#### [Written request]
Could you recast all of the entries below as a Markdown table with the columns No. and Line, giving each non-blank line its own numbered row and leaving out the blank lines?

#### [Provided entries]
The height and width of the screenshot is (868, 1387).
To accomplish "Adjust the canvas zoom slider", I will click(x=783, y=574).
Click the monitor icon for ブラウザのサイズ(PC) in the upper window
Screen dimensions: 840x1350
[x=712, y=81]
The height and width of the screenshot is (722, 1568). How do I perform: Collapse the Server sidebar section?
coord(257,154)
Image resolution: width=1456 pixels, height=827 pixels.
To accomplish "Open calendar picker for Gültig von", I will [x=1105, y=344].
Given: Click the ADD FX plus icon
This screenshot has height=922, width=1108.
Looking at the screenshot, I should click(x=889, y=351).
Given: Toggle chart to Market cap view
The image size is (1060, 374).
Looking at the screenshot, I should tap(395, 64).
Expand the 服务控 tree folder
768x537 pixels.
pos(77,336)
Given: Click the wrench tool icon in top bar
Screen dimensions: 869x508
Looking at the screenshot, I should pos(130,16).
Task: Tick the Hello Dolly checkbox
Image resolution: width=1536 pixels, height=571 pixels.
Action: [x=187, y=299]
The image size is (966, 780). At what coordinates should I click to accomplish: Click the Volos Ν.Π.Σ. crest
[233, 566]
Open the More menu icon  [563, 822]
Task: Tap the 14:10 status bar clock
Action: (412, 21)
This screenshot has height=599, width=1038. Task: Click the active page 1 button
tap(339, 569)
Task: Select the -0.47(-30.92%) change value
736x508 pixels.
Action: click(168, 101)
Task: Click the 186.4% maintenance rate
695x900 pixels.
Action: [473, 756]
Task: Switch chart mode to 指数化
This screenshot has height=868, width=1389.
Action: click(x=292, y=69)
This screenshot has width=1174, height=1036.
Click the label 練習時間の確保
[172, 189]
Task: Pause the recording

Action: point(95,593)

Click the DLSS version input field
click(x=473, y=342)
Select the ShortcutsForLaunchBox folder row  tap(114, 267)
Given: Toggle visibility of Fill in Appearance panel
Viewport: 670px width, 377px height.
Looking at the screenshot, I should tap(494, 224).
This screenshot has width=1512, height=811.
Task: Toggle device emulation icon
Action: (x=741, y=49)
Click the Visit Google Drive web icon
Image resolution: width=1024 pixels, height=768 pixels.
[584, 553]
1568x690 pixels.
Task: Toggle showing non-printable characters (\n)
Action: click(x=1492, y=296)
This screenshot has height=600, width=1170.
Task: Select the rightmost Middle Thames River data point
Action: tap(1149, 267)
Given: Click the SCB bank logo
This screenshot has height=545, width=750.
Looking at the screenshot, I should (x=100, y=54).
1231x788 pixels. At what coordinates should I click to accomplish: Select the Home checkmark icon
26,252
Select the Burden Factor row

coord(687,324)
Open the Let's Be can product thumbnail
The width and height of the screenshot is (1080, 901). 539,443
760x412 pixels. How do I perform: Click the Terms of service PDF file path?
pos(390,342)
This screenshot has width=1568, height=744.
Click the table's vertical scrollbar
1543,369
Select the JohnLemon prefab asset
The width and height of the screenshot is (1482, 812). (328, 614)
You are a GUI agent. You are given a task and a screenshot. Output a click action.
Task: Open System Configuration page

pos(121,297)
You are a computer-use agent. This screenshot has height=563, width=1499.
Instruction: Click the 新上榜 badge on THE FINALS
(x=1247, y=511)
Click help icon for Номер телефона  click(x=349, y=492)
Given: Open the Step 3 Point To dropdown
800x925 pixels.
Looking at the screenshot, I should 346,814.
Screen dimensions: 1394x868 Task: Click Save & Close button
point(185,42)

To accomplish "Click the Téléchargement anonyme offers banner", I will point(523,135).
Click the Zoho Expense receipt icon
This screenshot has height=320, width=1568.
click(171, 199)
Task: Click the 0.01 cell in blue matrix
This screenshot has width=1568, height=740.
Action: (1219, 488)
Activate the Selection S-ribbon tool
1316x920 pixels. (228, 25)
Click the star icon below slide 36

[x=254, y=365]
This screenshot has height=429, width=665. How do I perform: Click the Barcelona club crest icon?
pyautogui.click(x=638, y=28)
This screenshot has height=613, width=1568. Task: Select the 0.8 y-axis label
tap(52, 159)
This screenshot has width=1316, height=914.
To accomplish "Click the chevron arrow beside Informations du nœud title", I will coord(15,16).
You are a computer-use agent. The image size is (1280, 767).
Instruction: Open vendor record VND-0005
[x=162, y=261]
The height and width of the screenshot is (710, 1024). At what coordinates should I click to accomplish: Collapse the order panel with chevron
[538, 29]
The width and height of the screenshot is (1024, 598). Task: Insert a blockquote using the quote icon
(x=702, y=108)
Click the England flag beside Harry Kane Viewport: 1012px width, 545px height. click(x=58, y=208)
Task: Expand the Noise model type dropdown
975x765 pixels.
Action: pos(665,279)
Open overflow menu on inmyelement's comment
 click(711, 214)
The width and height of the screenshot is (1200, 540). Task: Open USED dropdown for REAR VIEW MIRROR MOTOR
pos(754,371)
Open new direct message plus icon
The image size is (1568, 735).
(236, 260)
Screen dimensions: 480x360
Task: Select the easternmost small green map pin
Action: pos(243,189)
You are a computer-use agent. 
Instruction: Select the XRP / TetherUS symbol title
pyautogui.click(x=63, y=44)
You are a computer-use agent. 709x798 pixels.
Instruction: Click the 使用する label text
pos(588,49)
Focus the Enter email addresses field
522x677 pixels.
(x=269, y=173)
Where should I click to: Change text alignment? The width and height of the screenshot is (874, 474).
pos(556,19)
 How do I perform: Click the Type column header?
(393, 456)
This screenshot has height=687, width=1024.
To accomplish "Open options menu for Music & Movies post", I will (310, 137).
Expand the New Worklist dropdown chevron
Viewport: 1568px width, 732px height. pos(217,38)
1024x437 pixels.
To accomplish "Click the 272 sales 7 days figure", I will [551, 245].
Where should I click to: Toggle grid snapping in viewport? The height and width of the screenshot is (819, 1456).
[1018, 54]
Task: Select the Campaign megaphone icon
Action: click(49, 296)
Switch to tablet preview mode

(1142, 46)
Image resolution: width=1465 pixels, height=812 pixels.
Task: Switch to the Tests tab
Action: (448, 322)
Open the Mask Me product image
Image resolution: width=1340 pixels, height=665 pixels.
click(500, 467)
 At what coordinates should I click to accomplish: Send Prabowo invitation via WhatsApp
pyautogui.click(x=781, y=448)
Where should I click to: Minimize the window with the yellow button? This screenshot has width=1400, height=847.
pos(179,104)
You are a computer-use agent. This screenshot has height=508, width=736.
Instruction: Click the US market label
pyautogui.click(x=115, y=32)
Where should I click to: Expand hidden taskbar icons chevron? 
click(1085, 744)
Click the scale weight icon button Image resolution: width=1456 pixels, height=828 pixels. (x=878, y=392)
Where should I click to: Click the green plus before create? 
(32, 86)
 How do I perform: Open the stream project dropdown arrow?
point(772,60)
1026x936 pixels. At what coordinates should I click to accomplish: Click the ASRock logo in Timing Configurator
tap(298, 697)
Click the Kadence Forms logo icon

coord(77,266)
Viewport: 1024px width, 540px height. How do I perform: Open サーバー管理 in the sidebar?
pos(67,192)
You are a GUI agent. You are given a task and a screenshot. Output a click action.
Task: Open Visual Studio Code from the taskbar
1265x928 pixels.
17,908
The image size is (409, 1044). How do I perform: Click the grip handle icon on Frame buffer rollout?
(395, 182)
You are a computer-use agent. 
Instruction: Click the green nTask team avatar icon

#### [Exercise solution]
| No. | Line |
|---|---|
| 1 | The height and width of the screenshot is (868, 1387). |
| 2 | To accomplish "Adjust the canvas zoom slider", I will click(x=783, y=574). |
| 3 | Click the monitor icon for ブラウザのサイズ(PC) in the upper window |
| 4 | Screen dimensions: 840x1350 |
| 5 | [x=712, y=81] |
| 6 | The height and width of the screenshot is (722, 1568). How do I perform: Collapse the Server sidebar section? |
| 7 | coord(257,154) |
| 8 | Image resolution: width=1456 pixels, height=827 pixels. |
| 9 | To accomplish "Open calendar picker for Gültig von", I will [x=1105, y=344]. |
| 10 | Given: Click the ADD FX plus icon |
| 11 | This screenshot has height=922, width=1108. |
| 12 | Looking at the screenshot, I should click(x=889, y=351). |
| 13 | Given: Toggle chart to Market cap view |
| 14 | The image size is (1060, 374). |
| 15 | Looking at the screenshot, I should tap(395, 64). |
| 16 | Expand the 服务控 tree folder |
| 17 | 768x537 pixels. |
| 18 | pos(77,336) |
| 19 | Given: Click the wrench tool icon in top bar |
| 20 | Screen dimensions: 869x508 |
| 21 | Looking at the screenshot, I should pos(130,16). |
| 22 | Task: Tick the Hello Dolly checkbox |
| 23 | Image resolution: width=1536 pixels, height=571 pixels. |
| 24 | Action: [x=187, y=299] |
| 25 | The image size is (966, 780). At what coordinates should I click to accomplish: Click the Volos Ν.Π.Σ. crest |
| 26 | [233, 566] |
| 27 | Open the More menu icon  [563, 822] |
| 28 | Task: Tap the 14:10 status bar clock |
| 29 | Action: (412, 21) |
| 30 | This screenshot has height=599, width=1038. Task: Click the active page 1 button |
| 31 | tap(339, 569) |
| 32 | Task: Select the -0.47(-30.92%) change value |
| 33 | 736x508 pixels. |
| 34 | Action: click(168, 101) |
| 35 | Task: Click the 186.4% maintenance rate |
| 36 | 695x900 pixels. |
| 37 | Action: [473, 756] |
| 38 | Task: Switch chart mode to 指数化 |
| 39 | This screenshot has height=868, width=1389. |
| 40 | Action: click(x=292, y=69) |
| 41 | This screenshot has width=1174, height=1036. |
| 42 | Click the label 練習時間の確保 |
| 43 | [172, 189] |
| 44 | Task: Pause the recording |
| 45 | Action: point(95,593) |
| 46 | Click the DLSS version input field |
| 47 | click(x=473, y=342) |
| 48 | Select the ShortcutsForLaunchBox folder row  tap(114, 267) |
| 49 | Given: Toggle visibility of Fill in Appearance panel |
| 50 | Viewport: 670px width, 377px height. |
| 51 | Looking at the screenshot, I should tap(494, 224). |
| 52 | This screenshot has width=1512, height=811. |
| 53 | Task: Toggle device emulation icon |
| 54 | Action: (x=741, y=49) |
| 55 | Click the Visit Google Drive web icon |
| 56 | Image resolution: width=1024 pixels, height=768 pixels. |
| 57 | [584, 553] |
| 58 | 1568x690 pixels. |
| 59 | Task: Toggle showing non-printable characters (\n) |
| 60 | Action: click(x=1492, y=296) |
| 61 | This screenshot has height=600, width=1170. |
| 62 | Task: Select the rightmost Middle Thames River data point |
| 63 | Action: tap(1149, 267) |
| 64 | Given: Click the SCB bank logo |
| 65 | This screenshot has height=545, width=750. |
| 66 | Looking at the screenshot, I should (x=100, y=54). |
| 67 | 1231x788 pixels. At what coordinates should I click to accomplish: Select the Home checkmark icon |
| 68 | 26,252 |
| 69 | Select the Burden Factor row |
| 70 | coord(687,324) |
| 71 | Open the Let's Be can product thumbnail |
| 72 | The width and height of the screenshot is (1080, 901). 539,443 |
| 73 | 760x412 pixels. How do I perform: Click the Terms of service PDF file path? |
| 74 | pos(390,342) |
| 75 | This screenshot has width=1568, height=744. |
| 76 | Click the table's vertical scrollbar |
| 77 | 1543,369 |
| 78 | Select the JohnLemon prefab asset |
| 79 | The width and height of the screenshot is (1482, 812). (328, 614) |
| 80 | You are a GUI agent. You are given a task and a screenshot. Output a click action. |
| 81 | Task: Open System Configuration page |
| 82 | pos(121,297) |
| 83 | You are a computer-use agent. This screenshot has height=563, width=1499. |
| 84 | Instruction: Click the 新上榜 badge on THE FINALS |
| 85 | (x=1247, y=511) |
| 86 | Click help icon for Номер телефона  click(x=349, y=492) |
| 87 | Given: Open the Step 3 Point To dropdown |
| 88 | 800x925 pixels. |
| 89 | Looking at the screenshot, I should 346,814. |
| 90 | Screen dimensions: 1394x868 Task: Click Save & Close button |
| 91 | point(185,42) |
| 92 | To accomplish "Click the Téléchargement anonyme offers banner", I will point(523,135). |
| 93 | Click the Zoho Expense receipt icon |
| 94 | This screenshot has height=320, width=1568. |
| 95 | click(171, 199) |
| 96 | Task: Click the 0.01 cell in blue matrix |
| 97 | This screenshot has width=1568, height=740. |
| 98 | Action: (1219, 488) |
| 99 | Activate the Selection S-ribbon tool |
| 100 | 1316x920 pixels. (228, 25) |
| 101 | Click the star icon below slide 36 |
| 102 | [x=254, y=365] |
| 103 | This screenshot has height=429, width=665. How do I perform: Click the Barcelona club crest icon? |
| 104 | pyautogui.click(x=638, y=28) |
| 105 | This screenshot has height=613, width=1568. Task: Select the 0.8 y-axis label |
| 106 | tap(52, 159) |
| 107 | This screenshot has width=1316, height=914. |
| 108 | To accomplish "Click the chevron arrow beside Informations du nœud title", I will coord(15,16). |
| 109 | You are a computer-use agent. The image size is (1280, 767). |
| 110 | Instruction: Open vendor record VND-0005 |
| 111 | [x=162, y=261] |
| 112 | The height and width of the screenshot is (710, 1024). At what coordinates should I click to accomplish: Collapse the order panel with chevron |
| 113 | [538, 29] |
| 114 | The width and height of the screenshot is (1024, 598). Task: Insert a blockquote using the quote icon |
| 115 | (x=702, y=108) |
| 116 | Click the England flag beside Harry Kane Viewport: 1012px width, 545px height. click(x=58, y=208) |
| 117 | Task: Expand the Noise model type dropdown |
| 118 | 975x765 pixels. |
| 119 | Action: pos(665,279) |
| 120 | Open overflow menu on inmyelement's comment |
| 121 |  click(711, 214) |
| 122 | The width and height of the screenshot is (1200, 540). Task: Open USED dropdown for REAR VIEW MIRROR MOTOR |
| 123 | pos(754,371) |
| 124 | Open new direct message plus icon |
| 125 | The image size is (1568, 735). |
| 126 | (236, 260) |
| 127 | Screen dimensions: 480x360 |
| 128 | Task: Select the easternmost small green map pin |
| 129 | Action: pos(243,189) |
| 130 | You are a computer-use agent.  |
| 131 | Instruction: Select the XRP / TetherUS symbol title |
| 132 | pyautogui.click(x=63, y=44) |
| 133 | You are a computer-use agent. 709x798 pixels. |
| 134 | Instruction: Click the 使用する label text |
| 135 | pos(588,49) |
| 136 | Focus the Enter email addresses field |
| 137 | 522x677 pixels. |
| 138 | (x=269, y=173) |
| 139 | Where should I click to: Change text alignment? The width and height of the screenshot is (874, 474). |
| 140 | pos(556,19) |
| 141 |  How do I perform: Click the Type column header? |
| 142 | (393, 456) |
| 143 | This screenshot has height=687, width=1024. |
| 144 | To accomplish "Open options menu for Music & Movies post", I will (310, 137). |
| 145 | Expand the New Worklist dropdown chevron |
| 146 | Viewport: 1568px width, 732px height. pos(217,38) |
| 147 | 1024x437 pixels. |
| 148 | To accomplish "Click the 272 sales 7 days figure", I will [551, 245]. |
| 149 | Where should I click to: Toggle grid snapping in viewport? The height and width of the screenshot is (819, 1456). |
| 150 | [1018, 54] |
| 151 | Task: Select the Campaign megaphone icon |
| 152 | Action: click(49, 296) |
| 153 | Switch to tablet preview mode |
| 154 | (1142, 46) |
| 155 | Image resolution: width=1465 pixels, height=812 pixels. |
| 156 | Task: Switch to the Tests tab |
| 157 | Action: (448, 322) |
| 158 | Open the Mask Me product image |
| 159 | Image resolution: width=1340 pixels, height=665 pixels. |
| 160 | click(500, 467) |
| 161 |  At what coordinates should I click to accomplish: Send Prabowo invitation via WhatsApp |
| 162 | pyautogui.click(x=781, y=448) |
| 163 | Where should I click to: Minimize the window with the yellow button? This screenshot has width=1400, height=847. |
| 164 | pos(179,104) |
| 165 | You are a computer-use agent. This screenshot has height=508, width=736. |
| 166 | Instruction: Click the US market label |
| 167 | pyautogui.click(x=115, y=32) |
| 168 | Where should I click to: Expand hidden taskbar icons chevron?  |
| 169 | click(1085, 744) |
| 170 | Click the scale weight icon button Image resolution: width=1456 pixels, height=828 pixels. (x=878, y=392) |
| 171 | Where should I click to: Click the green plus before create?  |
| 172 | (32, 86) |
| 173 |  How do I perform: Open the stream project dropdown arrow? |
| 174 | point(772,60) |
| 175 | 1026x936 pixels. At what coordinates should I click to accomplish: Click the ASRock logo in Timing Configurator |
| 176 | tap(298, 697) |
| 177 | Click the Kadence Forms logo icon |
| 178 | coord(77,266) |
| 179 | Viewport: 1024px width, 540px height. How do I perform: Open サーバー管理 in the sidebar? |
| 180 | pos(67,192) |
| 181 | You are a GUI agent. You are given a task and a screenshot. Output a click action. |
| 182 | Task: Open Visual Studio Code from the taskbar |
| 183 | 1265x928 pixels. |
| 184 | 17,908 |
| 185 | The image size is (409, 1044). How do I perform: Click the grip handle icon on Frame buffer rollout? |
| 186 | (395, 182) |
| 187 | You are a computer-use agent.  |
| 188 | Instruction: Click the green nTask team avatar icon |